Während viele andere Einzelhändler mit den Auswirkungen von Covid zu kämpfen hatten, lief es in seinem Geschäft sogar besser als in diesem Jahr. Der Verkauf an der Tür sei anstrengend gewesen, aber durchaus erfolgreich. Jetzt normalisiere sich die Lage wieder. Das Geschäft von reinen Onlinehändlern hingegen boomt weiter.

Für das richtige Kauferlebnis mit „Wohlfühlfaktor“ empfiehlt WfL-Chef Märtens trotzdem einen Besuch in den Stadtzentren von Wiesdorf, Opladen oder Schlebusch. „Das hat etwas mit Heimatgefühl zu tun“, sagt er. Mit dem Angebot in den Innenstädten – laut Märtens ein vielfältiger Mix aus Fachgeschäften und großen Markenunternehmen – werde die Rolle Leverkusens zwischen den beiden Großstädten Köln und Düsseldorf gestärkt.

Verkaufsoffener Sonntag kein Garant für Umsatzrekorde

Ganz so rosig sehen das nicht alle. „Hochwertige Läden haben sich auch wegen des Onlinehandels abgewandt“, sagt zum Beispiel Uwe Gaebel vom Feinkost-Geschäft „Vom Fass“. Entgegen dem Trend eröffneten er und seine Frau Heike Gaebel Ende Oktober einen neuen Laden des Waldburger Franchise-Unternehmens in der Wiesdorfer Fußgängerzone. Kunden finden dort feine Öle und Essige, Spirituosen, Weine und Feinkost. Der Besuch soll ein Erlebnis sein, Probieren der Manufakturware gehört zum Konzept.

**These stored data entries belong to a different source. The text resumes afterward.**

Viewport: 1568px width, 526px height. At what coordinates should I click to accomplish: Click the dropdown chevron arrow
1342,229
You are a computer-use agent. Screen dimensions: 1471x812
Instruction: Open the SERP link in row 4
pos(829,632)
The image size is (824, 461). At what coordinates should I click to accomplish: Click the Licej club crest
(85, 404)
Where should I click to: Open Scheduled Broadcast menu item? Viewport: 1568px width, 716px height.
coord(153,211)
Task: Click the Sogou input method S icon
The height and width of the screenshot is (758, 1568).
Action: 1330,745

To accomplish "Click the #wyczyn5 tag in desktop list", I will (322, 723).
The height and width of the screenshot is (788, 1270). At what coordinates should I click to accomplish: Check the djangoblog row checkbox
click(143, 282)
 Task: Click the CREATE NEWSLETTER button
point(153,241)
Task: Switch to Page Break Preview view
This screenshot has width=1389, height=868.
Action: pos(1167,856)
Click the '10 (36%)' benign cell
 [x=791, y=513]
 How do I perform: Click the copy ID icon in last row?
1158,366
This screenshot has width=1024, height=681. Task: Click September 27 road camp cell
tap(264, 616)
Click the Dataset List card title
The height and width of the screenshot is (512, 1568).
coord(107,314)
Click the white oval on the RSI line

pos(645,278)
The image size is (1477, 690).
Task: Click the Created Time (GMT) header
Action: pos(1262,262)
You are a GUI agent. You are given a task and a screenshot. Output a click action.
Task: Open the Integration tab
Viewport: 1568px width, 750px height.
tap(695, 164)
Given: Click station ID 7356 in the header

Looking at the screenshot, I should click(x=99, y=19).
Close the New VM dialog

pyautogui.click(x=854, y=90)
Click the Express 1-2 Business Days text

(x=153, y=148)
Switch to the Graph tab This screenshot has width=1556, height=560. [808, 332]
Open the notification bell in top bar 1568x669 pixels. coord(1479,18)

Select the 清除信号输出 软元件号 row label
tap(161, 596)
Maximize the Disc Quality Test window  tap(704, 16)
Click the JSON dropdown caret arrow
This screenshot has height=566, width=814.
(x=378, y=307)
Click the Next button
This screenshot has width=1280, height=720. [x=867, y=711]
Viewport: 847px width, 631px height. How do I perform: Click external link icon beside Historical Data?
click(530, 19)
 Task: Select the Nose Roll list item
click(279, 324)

Insgesamt, findet Gaebel, gebe es aber zu wenig hochwertige Geschäfte in der City. „Im Zentrum fehlt die Qualität.“ An seinem neu eröffneten Laden, der italienischen Lebensmittel Boutique „Da Moscarino“ oder dem Frauenmodeladen „Herzstück“ sehe man aber: „Es ist gewünscht.“

Die Betreiber Uwe und Heike Gaebel stehen hinter der Verkaufstheke ihres Ladens "Vom Fass".

Seit Oktober 2023 beraten Uwe und Heike Gaebel ihre Kunden in dem Feinschmeckerladen "Vom Fass" in der Wiesdorfer Innenstadt mit Leidenschaft und Fachwissen.

WfL-Mann Märtens setzt derweil auch darauf, die Attraktivität des Weihnachtsgeschäfts mit Einkaufs-Events anzukurbeln. So etwa der verkaufsoffene Sonntag in Wiesdorf am ersten Advent. „Der Einzelhandel und das städtische Umfeld profitieren von den belebenden Effekten“, sagt er.

So ein verkaufsoffener Sonntag sei allerdings nicht unbedingt der Garant für hohe Umsatzzahlen. „Manchmal läuft ein ganzes Wochenende ähnlich gut, wie ein einziger starker Samstag“, weiß Gaebel aus Erfahrung. Während die Stadt am ersten Adventssonntag zwar voll gewesen sei, ging der stationäre Handel im Trubel ein bisschen unter. Viele Kunden hätten nichts vom Shoppingsonntag gewusst. Familien schlenderten eher über den Mittelgang des Weihnachtsmarkts, als einen Blick in die Schaufenster hinter den Buden zu werfen.

Insgesamt sind Uwe und Heike Gaebel dennoch zufrieden mit dem anlaufenden Weihnachtgeschäft, die Vorbestellungen laufen. Neben dem Stammsortiment wird die Nachfrage in der Adventszeit auch durch saisonale Produkte bestimmt, wie etwa Winter-Orangen Balsam oder Weihnachtsliköre. 

Die städtischen Händler hoffen jetzt genauso wie der Einzelhandelsverband auf die letzten zwei Wochen vor Heiligabend: Last-Minute-Shopping im finalen Weihnachtsstress.